Having said that, there's really not much I can say about any "new" cut of the film at the moment, because it doesn't really exist yet. Mike Arrick is still working on the restoration, and there are several elements that need to be in place before Ridley can really start to approve things that could possibly get added back in. Mike did come in to show Ridley some of the extra footage that's potentially available, so the three of us sat down and went through these little bits and pieces, including the infamous hospital scene with Deckard and Holden. As a longtime Blade Runner fanatic, I can tell you that it was wonderful to see these lost scenes after all this time, but they're in need of some work. It's not just a matter of dropping these bits back into the film and calling it a day. Mike still has to do some significant picture and sound restoration before we can even begin to talk about adding footage back in. And, to be honest, I'm not even sure if any of that footage will actually make it back into the film, or if it would be presented separately as deleted scenes on the DVD. Just because extra footage exists doesn't mean that it should automatically get added into the film... I mean, some of those scenes were cut out for a reason. And there are still a lot of obstacles to overcome. Going back to what I mentioned about the creative, legal and technical challenges of producing for DVD, Blade Runner is a tangled web of all three. But I hope it all works out for the best because the film, and the fans, deserve it.

Bill Hunt: So it's basically too early to tell what will happen as far as any possible new edit of the film, other than the restoration...

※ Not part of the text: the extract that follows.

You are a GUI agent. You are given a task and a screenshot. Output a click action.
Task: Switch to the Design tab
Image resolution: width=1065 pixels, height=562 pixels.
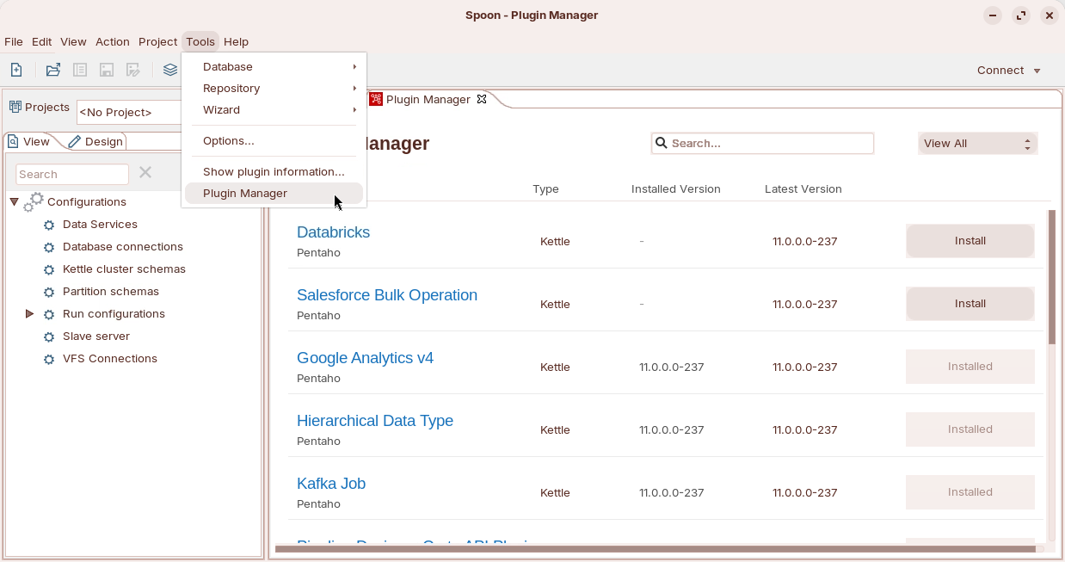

Charles de Lauzirika: Exactly. Once again, the goal of this project is to make Ridley happy with the film once and for all, so it's first and foremost a restoration project. But while that's being done, it's also an opportunity for Ridley to finally get Blade Runner the way he originally wanted it. That can't happen until all the elements he wants are secured, and that's a process which is still on-going. We're hopeful, but we'll have to wait and see. At the very least, it should look and sound better than ever.

Bill Hunt: Is there any hope of including the original theatrical cut of the film on the DVD, to preserve it for the fans, like Criterion did with Brazil?

Charles de Lauzirika: It's still way too early to get specific about that. But rest assured, I'm well aware of the big things that most fans want out of this special edition, because believe me - I'm one of them. Blade Runner has been one of my obsessions since I first saw it opening day in 1982 at the Mann Hollywood. DVD affords a film like Blade Runner a lot of possibilities, and it's my hope that we can explore all of them. I think it's safe to assume that Ridley will want to do a commentary track, and that we'll have the Channel Four documentary on tap. Beyond that, it's all in a very early conceptual stage.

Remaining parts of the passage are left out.